# [Stored records]

● ● ● ● ● ● ●

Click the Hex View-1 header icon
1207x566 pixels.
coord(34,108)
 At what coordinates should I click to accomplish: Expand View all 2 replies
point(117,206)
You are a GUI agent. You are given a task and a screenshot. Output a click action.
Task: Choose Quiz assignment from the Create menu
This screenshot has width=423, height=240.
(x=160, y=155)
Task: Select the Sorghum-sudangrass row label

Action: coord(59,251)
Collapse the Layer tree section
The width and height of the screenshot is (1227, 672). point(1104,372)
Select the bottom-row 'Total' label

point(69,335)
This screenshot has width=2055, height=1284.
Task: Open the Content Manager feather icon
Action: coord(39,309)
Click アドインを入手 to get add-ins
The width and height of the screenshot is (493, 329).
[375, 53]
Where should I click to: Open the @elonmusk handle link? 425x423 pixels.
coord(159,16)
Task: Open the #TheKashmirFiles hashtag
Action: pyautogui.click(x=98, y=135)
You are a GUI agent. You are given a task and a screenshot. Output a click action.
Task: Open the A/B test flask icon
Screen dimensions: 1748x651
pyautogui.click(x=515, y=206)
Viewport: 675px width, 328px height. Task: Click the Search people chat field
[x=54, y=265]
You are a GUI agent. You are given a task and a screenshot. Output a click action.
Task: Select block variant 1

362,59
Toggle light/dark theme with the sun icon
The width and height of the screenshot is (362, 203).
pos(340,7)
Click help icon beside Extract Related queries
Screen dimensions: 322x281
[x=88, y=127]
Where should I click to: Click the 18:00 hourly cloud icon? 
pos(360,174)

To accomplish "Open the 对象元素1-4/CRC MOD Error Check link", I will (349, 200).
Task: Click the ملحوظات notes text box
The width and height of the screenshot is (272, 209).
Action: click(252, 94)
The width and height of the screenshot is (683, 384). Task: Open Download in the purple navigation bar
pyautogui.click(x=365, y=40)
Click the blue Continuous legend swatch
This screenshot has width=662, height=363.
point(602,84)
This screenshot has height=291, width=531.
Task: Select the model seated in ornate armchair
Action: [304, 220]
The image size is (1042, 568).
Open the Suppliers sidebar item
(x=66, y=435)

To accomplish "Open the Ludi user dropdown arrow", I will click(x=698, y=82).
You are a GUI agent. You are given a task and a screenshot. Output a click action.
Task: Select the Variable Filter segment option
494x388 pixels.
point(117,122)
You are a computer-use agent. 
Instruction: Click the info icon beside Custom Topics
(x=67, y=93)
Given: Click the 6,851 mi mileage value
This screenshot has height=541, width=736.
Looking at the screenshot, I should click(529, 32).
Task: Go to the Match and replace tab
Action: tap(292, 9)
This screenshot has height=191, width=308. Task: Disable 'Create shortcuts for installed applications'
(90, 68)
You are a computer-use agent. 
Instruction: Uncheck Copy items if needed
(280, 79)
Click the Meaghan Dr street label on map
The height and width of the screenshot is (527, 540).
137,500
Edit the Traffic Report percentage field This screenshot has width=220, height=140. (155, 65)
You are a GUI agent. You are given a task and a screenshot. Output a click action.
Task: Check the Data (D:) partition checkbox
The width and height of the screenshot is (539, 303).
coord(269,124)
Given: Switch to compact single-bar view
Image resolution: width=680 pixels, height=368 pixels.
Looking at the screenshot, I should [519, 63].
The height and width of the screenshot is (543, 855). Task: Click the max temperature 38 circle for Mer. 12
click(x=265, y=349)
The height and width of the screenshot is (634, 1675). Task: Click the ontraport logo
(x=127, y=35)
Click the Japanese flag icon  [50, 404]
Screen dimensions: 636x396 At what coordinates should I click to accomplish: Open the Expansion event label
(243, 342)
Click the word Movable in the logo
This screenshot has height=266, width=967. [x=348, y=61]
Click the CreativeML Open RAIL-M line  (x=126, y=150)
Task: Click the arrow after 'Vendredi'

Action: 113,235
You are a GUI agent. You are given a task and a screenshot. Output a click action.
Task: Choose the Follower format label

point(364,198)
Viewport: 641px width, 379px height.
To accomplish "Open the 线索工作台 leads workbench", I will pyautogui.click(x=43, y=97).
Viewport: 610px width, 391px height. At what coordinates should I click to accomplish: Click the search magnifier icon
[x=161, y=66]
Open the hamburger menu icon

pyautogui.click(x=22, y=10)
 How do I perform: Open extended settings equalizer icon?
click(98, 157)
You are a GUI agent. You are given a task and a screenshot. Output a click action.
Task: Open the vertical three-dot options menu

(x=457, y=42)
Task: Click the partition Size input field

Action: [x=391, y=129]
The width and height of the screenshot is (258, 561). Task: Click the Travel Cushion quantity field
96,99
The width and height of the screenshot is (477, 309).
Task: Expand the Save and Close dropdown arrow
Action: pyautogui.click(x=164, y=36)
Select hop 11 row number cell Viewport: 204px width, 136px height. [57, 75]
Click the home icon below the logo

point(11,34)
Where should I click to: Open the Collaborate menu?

● ● ● ● ● ● ●

Locate the word "will" in the data above. Copy every line carrying it.

# [TASK SOLUTION]
To accomplish "Open the 对象元素1-4/CRC MOD Error Check link", I will (349, 200).
To accomplish "Open the Ludi user dropdown arrow", I will click(x=698, y=82).
To accomplish "Open the 线索工作台 leads workbench", I will pyautogui.click(x=43, y=97).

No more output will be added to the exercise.